═══ DATA FOR REVIEW
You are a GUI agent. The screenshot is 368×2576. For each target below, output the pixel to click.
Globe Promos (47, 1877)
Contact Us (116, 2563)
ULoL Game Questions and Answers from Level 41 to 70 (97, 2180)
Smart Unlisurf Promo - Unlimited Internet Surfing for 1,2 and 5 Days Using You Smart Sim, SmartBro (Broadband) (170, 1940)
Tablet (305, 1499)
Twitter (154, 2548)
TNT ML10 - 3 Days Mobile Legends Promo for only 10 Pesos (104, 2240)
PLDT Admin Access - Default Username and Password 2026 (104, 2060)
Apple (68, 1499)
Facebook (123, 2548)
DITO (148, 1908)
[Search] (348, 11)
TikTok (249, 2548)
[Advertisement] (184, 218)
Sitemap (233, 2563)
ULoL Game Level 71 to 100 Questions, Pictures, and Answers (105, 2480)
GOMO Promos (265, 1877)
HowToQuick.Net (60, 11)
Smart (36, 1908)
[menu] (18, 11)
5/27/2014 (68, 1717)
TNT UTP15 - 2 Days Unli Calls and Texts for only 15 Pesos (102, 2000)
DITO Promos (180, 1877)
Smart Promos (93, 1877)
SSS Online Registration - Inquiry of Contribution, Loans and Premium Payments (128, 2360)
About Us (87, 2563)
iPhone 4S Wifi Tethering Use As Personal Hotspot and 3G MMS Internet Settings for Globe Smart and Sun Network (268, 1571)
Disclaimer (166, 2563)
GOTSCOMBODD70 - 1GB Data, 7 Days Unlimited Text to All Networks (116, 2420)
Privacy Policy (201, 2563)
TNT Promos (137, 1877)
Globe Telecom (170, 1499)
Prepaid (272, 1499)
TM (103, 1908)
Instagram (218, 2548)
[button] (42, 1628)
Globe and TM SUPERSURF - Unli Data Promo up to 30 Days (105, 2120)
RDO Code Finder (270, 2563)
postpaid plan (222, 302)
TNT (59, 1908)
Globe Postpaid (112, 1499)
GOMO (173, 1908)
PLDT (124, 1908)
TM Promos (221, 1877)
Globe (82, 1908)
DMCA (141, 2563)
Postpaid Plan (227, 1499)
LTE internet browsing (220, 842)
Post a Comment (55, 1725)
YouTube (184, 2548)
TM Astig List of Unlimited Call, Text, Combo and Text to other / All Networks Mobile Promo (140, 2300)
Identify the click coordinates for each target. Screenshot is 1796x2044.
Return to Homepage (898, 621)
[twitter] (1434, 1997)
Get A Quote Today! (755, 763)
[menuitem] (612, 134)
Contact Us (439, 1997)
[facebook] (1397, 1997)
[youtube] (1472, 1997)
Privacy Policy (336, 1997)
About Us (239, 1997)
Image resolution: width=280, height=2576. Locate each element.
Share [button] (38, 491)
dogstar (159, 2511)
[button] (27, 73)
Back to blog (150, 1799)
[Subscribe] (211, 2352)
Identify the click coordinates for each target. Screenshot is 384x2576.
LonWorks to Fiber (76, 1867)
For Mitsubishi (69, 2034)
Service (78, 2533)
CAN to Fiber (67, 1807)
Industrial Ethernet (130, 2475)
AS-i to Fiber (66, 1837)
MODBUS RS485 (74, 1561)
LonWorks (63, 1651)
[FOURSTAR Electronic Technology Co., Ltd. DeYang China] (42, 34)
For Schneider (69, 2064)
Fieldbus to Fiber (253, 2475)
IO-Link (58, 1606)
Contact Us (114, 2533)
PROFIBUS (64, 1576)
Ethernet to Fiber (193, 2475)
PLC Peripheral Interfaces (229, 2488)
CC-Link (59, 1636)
══════
Reprint exactly the lines above that start at the one with "ULoL Game Questions" and end at the one with "[button] (42, 1628)", keeping both and adding none.

- [EXERCISE ANSWER]
ULoL Game Questions and Answers from Level 41 to 70 (97, 2180)
Smart Unlisurf Promo - Unlimited Internet Surfing for 1,2 and 5 Days Using You Smart Sim, SmartBro (Broadband) (170, 1940)
Tablet (305, 1499)
Twitter (154, 2548)
TNT ML10 - 3 Days Mobile Legends Promo for only 10 Pesos (104, 2240)
PLDT Admin Access - Default Username and Password 2026 (104, 2060)
Apple (68, 1499)
Facebook (123, 2548)
DITO (148, 1908)
[Search] (348, 11)
TikTok (249, 2548)
[Advertisement] (184, 218)
Sitemap (233, 2563)
ULoL Game Level 71 to 100 Questions, Pictures, and Answers (105, 2480)
GOMO Promos (265, 1877)
HowToQuick.Net (60, 11)
Smart (36, 1908)
[menu] (18, 11)
5/27/2014 (68, 1717)
TNT UTP15 - 2 Days Unli Calls and Texts for only 15 Pesos (102, 2000)
DITO Promos (180, 1877)
Smart Promos (93, 1877)
SSS Online Registration - Inquiry of Contribution, Loans and Premium Payments (128, 2360)
About Us (87, 2563)
iPhone 4S Wifi Tethering Use As Personal Hotspot and 3G MMS Internet Settings for Globe Smart and Sun Network (268, 1571)
Disclaimer (166, 2563)
GOTSCOMBODD70 - 1GB Data, 7 Days Unlimited Text to All Networks (116, 2420)
Privacy Policy (201, 2563)
TNT Promos (137, 1877)
Globe Telecom (170, 1499)
Prepaid (272, 1499)
TM (103, 1908)
Instagram (218, 2548)
[button] (42, 1628)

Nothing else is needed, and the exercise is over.